[The adverse reactions of parenteral norvancomycin in 1031 patients].

Objective: To investigate the safety of norvancomycin, and provide basis for its rational use in clinical practice.

Methods: We documented all adverse events occurred in inpatients who receive intravenous infusion of norvancomycin, then we evaluated the relationship between adverse events and norvancomycin and calculated the rates of adverse reaction.

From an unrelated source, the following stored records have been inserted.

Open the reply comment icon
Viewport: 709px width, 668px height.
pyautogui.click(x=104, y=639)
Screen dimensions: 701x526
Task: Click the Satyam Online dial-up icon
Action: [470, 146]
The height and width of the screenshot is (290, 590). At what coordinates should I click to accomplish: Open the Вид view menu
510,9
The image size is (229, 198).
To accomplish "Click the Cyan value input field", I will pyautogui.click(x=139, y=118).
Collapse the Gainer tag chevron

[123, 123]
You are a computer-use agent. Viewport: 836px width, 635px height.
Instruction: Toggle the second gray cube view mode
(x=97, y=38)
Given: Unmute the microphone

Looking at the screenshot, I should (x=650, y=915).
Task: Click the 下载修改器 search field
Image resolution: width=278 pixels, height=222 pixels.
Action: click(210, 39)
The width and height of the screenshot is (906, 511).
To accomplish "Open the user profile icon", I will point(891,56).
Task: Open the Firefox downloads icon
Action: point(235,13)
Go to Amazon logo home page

Results: 1031 patients were enrolled in this study from March 2002 to June 2003 and 965 of them could be evaluated. 80 adverse reactions occurred in 965 patients who received norvancomycin, giving a total adverse reaction rate of 8.29%. The systemic adverse reactions included renal impairment (4.04%), hepatic impairment (2.38%) and allergic reaction (1.76%). 15 patients discontinued the treatment because of the adverse reaction. The rates were higher in patients who use other antimicrobial agents concomitantly or whose age >/= 60 years. The rates of renal impairment were higher in those with age >/= 60 years, and the rates of hepatic impairment were higher in whose received this agent longer than 14 days. These factors were independent risk factors (P < 0.05).

Conclusions: The overall adverse reaction rate of norvancomycin was low. A few patients experienced drug-related reaction, most of these adverse reactions were mild and tolerable. The adverse reactions tended to occur in older patients, those who use other antibiotic concomitantly or those who receive this agent longer than 14 days.